Well, maybe we use 10e-absurdlyLargeNumber as our base note then, just to stay safe. Hm, how many years will we have to wait, till the lowest notes went through one cycle?
It was actually a case of me going and doing something else and then returning to this tab and reading first of all the comment that I responded to; yet having forgotten the context, I immediately thought of keyboard keys; and the concept amused me so I ran with it and it ended up somewhere a bit different from where I expected!
I feel like if you are working with genome levels of data maybe you shouldn't be using JS to do the work. JS is a great tool in some cases but not really a scientific one. I guess you use whatever you know.
The problem, of course, is when you've worked on the assumption that it will do the job (hey, it was perfectly plausible!) and after a six months' work you run into a showstopper like this.
There's no limit for array size in C++, or for any core structure. Other than the size types, which naturally scale up as we get newer architectures (obviously 2^64 for most people at the moment).
I think C++ pointers being 64 bit will stick with us forever, unless some fundamental paradigm shift happens in what C++ is used for. I also think the size of short, int, long long, float and double will not change anymore, ever. The reasons we had for changes in the past will not happen anymore from now on, and the cost of changes only increases over time.
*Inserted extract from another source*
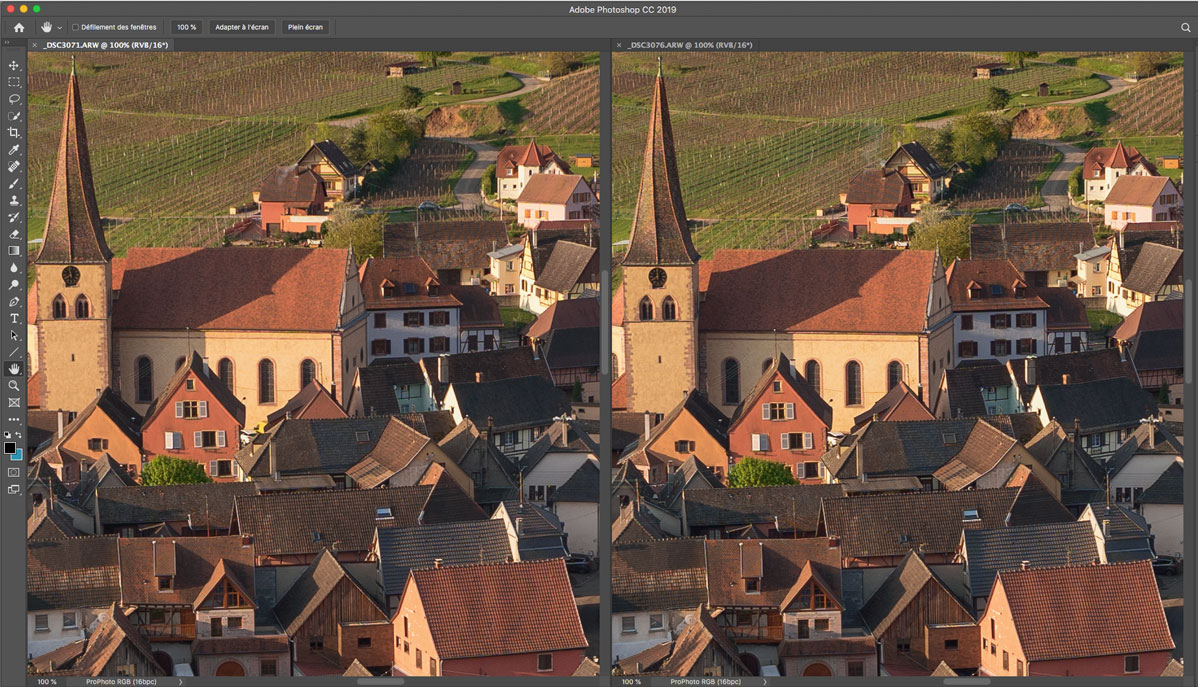
Task: Select the Eraser tool
Action: pos(14,233)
We might see the sizes (and IEEE-754 floats) be officially standardized at some point, like twos complement is standardized now.
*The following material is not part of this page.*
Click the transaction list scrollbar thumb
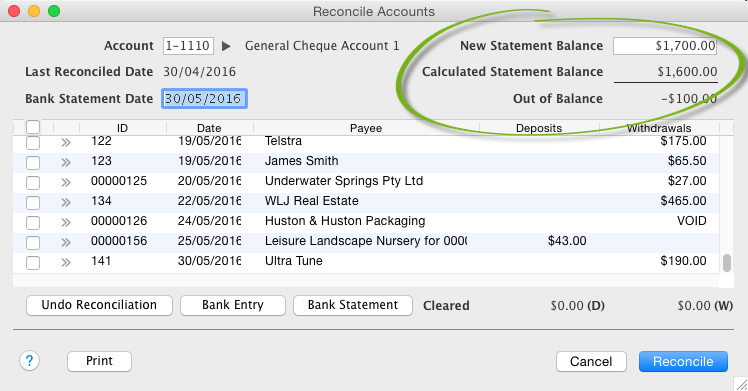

I mean, yes, size_t will stay at 64bits for at least a while, 2^64 bytes is 16 exabytes. Once this is insufficient then it will be slowly switched to 128bits. Some systems already use 128 bits for storage-related arithmetics.
The C++ standard may not impose a limit, but any given C++ implementation will. Likewise, the limit in the OP here isn't part of the Javascript standard, just a Chrome implementation detail.
If we're saying "Pfffff" at things, let's take a moment to appreciate that by the magic of not actually storing them Rust gets to store all of nothing in no space.
Rust's arrays of something can only have up to std::isize::MAX elements. But by choosing to store nothing instead of something, we can go larger to std::usize::MAX with e.g. [(); std::usize::MAX] and that'll actually work, at runtime, even on a modest computer since you don't need space for std::usize::MAX of anything.
If usize::MAX of a zero size type isn't enough for you, might I interest you in an Iterator that contains not merely usize::MAX but infinity of any Default type of your choosing? And if you don't need that many, you can always just take() fewer of them no charge.
It COULD be written to be infinitely scalable in size (up to allowed memory) but that comes with a speed cost.
I remember something about NSArray switching its layout (and speed characteristics) after adding certain number of items, but I can't find a reference now.
The pitfall was that because I did it in the Developer Tools console, the CPU and memory usage would shoot through the roof from the autocompleter if I wrote any code that would cause a string representation of the map to be printed as a helpful hint.